Sometimes the biggest engineering challenge is overcoming NIH. The dreaded “not invented here” syndrome has derailed many a project, cost untold millions, wasted months, and produced inferior products. NIH is like our own children: it’s hard not to fall in love and overlook the flaws.
Sometimes what we need is a whack on the head and someone to tell us, “This is not your core competence! Give it up and let an expert do it!” It’s tough love in the engineering lab.
Nowhere is this more evident than in the category of security. Ten years ago, most of us didn’t care about designing-in security measures. Now it’s a requirement. Yet very few hardware or software developers have any real expertise with security, nor do most of us have any interest in it, either. It’s a necessary evil, not an opportunity to innovate. It’s also a good way to look bad in front of your boss and your peers. If your homegrown security measures somehow work, nobody cares because success was expected. But if your product ever gets hacked, you’re the goat. It’s a lose-lose situation.

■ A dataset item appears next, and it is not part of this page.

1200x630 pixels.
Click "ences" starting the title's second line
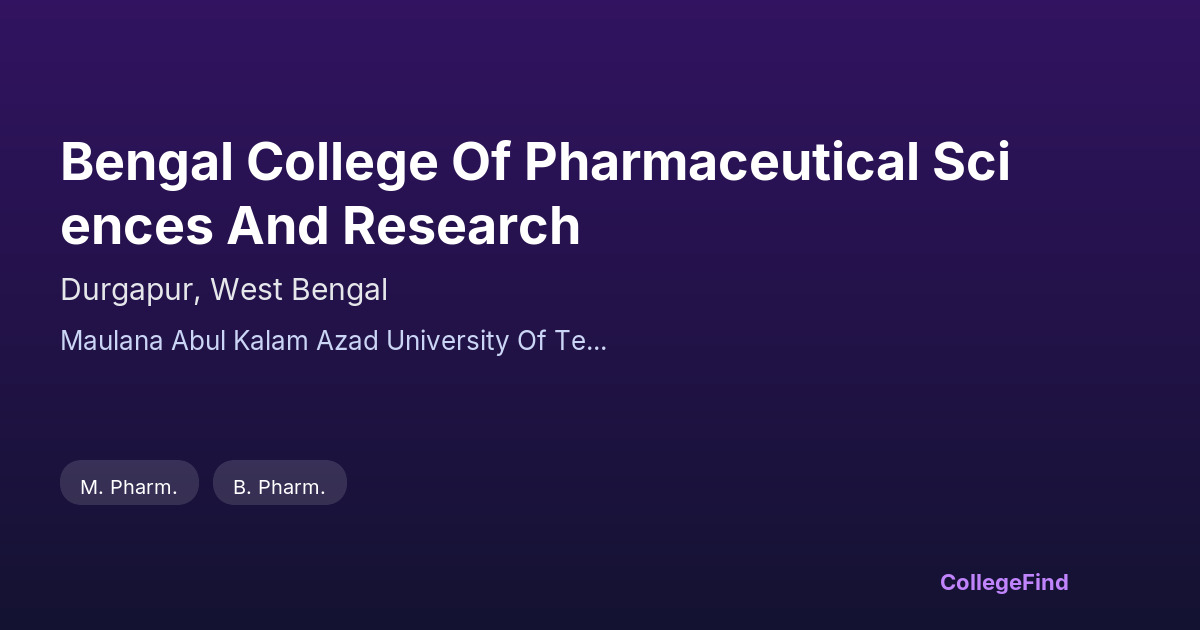pyautogui.click(x=136, y=226)
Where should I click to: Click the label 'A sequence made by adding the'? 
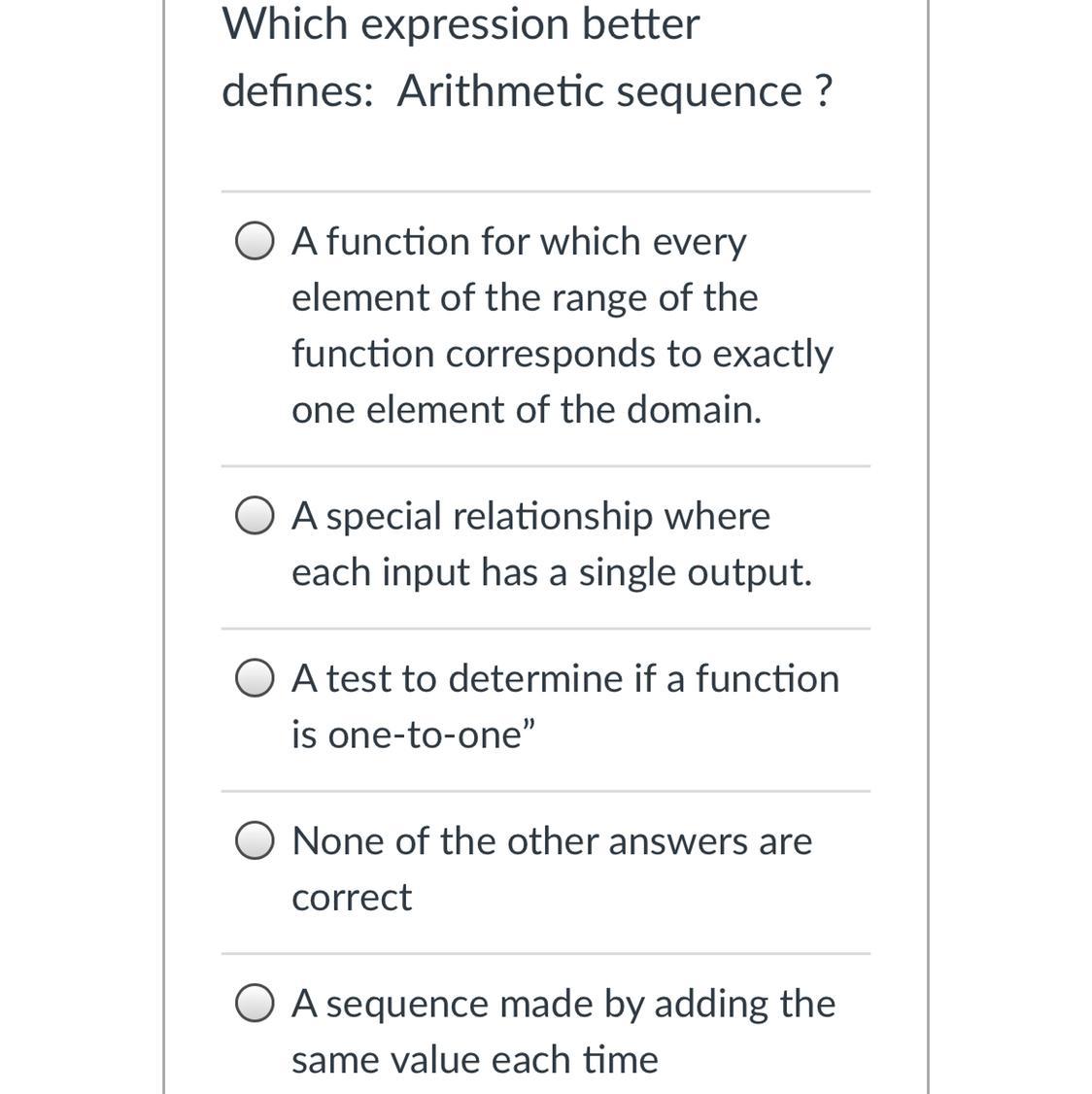point(563,1004)
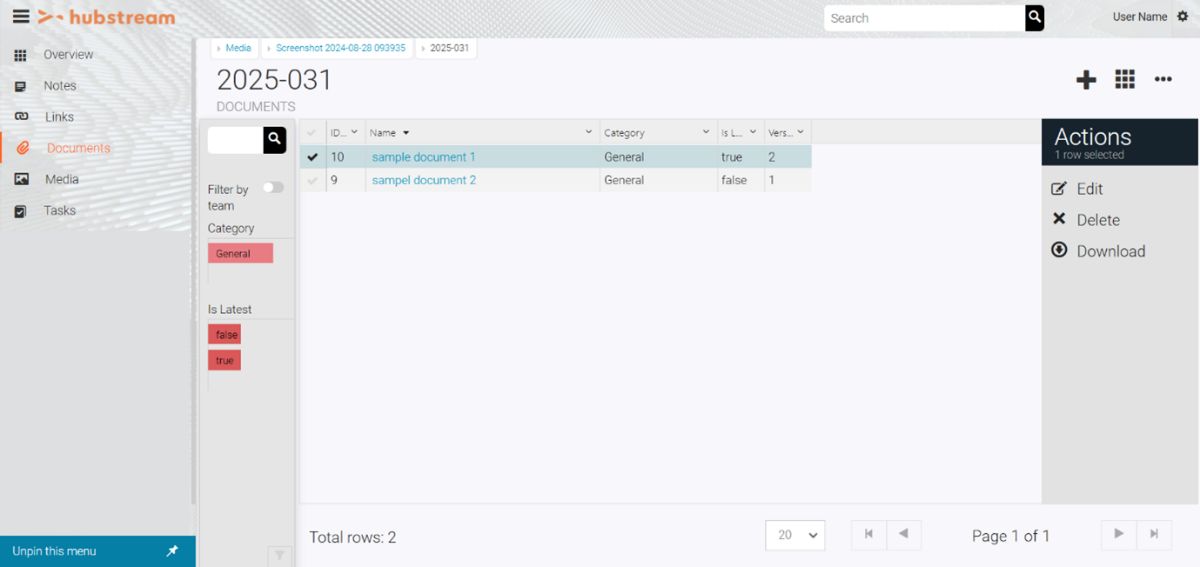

That’s why outsourced security companies exist. Companies like Sequitur Labs, which has long offered its EmSpark package of security measures for embedded and IoT devices. The twelve-person company toils away on security measures because they know nobody else wants to. Now, they’ve augmented their security software with cloud-based services.

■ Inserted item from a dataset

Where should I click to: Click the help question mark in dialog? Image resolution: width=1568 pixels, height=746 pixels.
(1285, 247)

The new EmPower service offers a package of features to remotely manage devices in the field. EmPower handles over-the-air firmware updates, protects sensitive intellectual property, manages keys and certificates, detects threats, and collects interesting data from your devices to monitor their health and welfare. It doesn’t even need the EmSpark software layer to work, though that helps.
Like EmSpark, EmPower runs on relatively low-end microprocessors from ARM’s Cortex-A range, including chips from NXP, STMicro, Microchip, and (surprisingly) nVidia. Nearly any CPU with ARM’s TrustZone is a potential target. But, unlike EmSpark, EmPower can also run on low-end MCUs that don’t have TrustZone. You won’t get all the same features that the two-product combination can deliver, but it’s better than nothing.

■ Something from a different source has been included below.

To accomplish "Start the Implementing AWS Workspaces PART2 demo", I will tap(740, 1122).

Sequitur Lab’s VP of Marketing, Larry O’Connell, makes the point that security is (a) necessary, and (b) harder than it looks. It’s tough enough for most programmers to develop, test, and deliver working code that does what it’s supposed to under normal circumstances. Operating smoothly in the face of malicious hacking is exponentially tougher, largely because we don’t even know what we’re fighting against. Do we worry about RF-based side-channel attacks? Code injection? Hidden exploits in the operating system, code libraries, drivers, or hardware? Are production methods really secure, and are firmware updates reliable? The list goes on and on, and most of us are ill equipped to recognize, much less fix, such an array of vulnerabilities.
Moreover, every processor is different, so nailing down one product design may not help much with the next one. And the threats change over time, too. There’s a reason PC antivirus programs are subscriptions, not one-time purchases. With EmSpark, he says, programmers deal only with its software interface, not with the underlying hardware, so experience transfers from one project to the next.
Layering EmPower’s cloud services on top of EmSpark adds “entire life cycle management, from initial boot up until the product is removed from service,” says O’Connell.
If security concerns are going to be with us — and it looks like they will — it makes sense to either develop some in-house expertise or outsource it to someone who already has. Given that most embedded and IoT product developers already have their hands full developing their products, the latter course makes a lot of sense.